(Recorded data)

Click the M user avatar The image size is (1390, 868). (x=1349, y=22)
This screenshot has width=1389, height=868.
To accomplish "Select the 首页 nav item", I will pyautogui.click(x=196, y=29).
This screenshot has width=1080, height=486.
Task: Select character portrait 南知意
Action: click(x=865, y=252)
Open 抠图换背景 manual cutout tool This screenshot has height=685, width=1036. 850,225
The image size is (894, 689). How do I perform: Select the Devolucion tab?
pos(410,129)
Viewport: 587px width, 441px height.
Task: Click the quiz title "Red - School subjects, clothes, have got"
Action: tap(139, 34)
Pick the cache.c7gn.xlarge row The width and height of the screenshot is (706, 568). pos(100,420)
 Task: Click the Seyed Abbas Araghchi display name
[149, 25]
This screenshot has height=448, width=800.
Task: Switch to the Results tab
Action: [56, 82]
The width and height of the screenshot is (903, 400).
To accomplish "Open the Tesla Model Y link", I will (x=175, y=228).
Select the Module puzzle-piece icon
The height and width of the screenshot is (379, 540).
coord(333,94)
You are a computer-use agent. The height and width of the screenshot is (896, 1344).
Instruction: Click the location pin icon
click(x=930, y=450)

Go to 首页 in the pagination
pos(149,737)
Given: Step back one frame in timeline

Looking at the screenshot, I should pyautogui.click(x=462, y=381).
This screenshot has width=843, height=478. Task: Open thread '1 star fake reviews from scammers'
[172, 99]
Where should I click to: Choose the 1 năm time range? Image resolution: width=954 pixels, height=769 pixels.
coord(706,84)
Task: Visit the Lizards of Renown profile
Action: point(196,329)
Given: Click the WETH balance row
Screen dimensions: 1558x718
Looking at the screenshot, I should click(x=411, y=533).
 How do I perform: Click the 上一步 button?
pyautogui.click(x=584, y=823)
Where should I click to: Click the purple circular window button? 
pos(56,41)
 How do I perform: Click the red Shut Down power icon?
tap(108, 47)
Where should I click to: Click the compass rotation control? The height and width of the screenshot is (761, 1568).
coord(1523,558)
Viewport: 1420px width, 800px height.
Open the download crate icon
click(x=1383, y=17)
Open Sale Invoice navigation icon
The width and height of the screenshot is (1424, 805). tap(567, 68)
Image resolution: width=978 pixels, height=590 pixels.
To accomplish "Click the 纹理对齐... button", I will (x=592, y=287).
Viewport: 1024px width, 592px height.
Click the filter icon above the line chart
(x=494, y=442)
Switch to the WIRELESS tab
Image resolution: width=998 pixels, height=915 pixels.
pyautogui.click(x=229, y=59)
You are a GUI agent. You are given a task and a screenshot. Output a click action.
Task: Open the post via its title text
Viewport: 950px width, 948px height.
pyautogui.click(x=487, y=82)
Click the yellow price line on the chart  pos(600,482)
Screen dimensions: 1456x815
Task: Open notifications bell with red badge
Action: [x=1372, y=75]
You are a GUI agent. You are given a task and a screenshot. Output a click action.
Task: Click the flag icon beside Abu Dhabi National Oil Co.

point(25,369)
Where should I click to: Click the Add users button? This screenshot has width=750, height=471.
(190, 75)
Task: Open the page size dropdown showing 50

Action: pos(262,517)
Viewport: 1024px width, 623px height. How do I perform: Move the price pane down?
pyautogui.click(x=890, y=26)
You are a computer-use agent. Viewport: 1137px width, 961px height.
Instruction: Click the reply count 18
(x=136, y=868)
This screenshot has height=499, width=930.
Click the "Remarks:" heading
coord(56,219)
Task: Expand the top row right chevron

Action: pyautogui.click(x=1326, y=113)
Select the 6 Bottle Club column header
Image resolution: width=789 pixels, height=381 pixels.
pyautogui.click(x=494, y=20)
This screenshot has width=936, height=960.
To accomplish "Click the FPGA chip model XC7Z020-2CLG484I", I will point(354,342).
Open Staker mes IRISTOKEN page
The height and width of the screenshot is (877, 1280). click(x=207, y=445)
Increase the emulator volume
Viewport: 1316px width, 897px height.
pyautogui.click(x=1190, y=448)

Your objective.
Only the lines that contain the string "computer" are to be copied from the records.

Result of this task.
You are a computer-use agent. The height and width of the screenshot is (896, 1344).
You are a computer-use agent. Viewport: 1137px width, 961px height.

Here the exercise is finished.